TASK PROMPT: Once the records below have been read, copy them all out exactly.

GIVEN ENTRIES:
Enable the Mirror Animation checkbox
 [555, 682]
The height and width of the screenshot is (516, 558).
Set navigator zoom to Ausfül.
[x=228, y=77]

SOLUTION TO THIS PROBLEM:
Enable the Mirror Animation checkbox
 [555, 682]
The height and width of the screenshot is (516, 558).
Set navigator zoom to Ausfül.
[x=228, y=77]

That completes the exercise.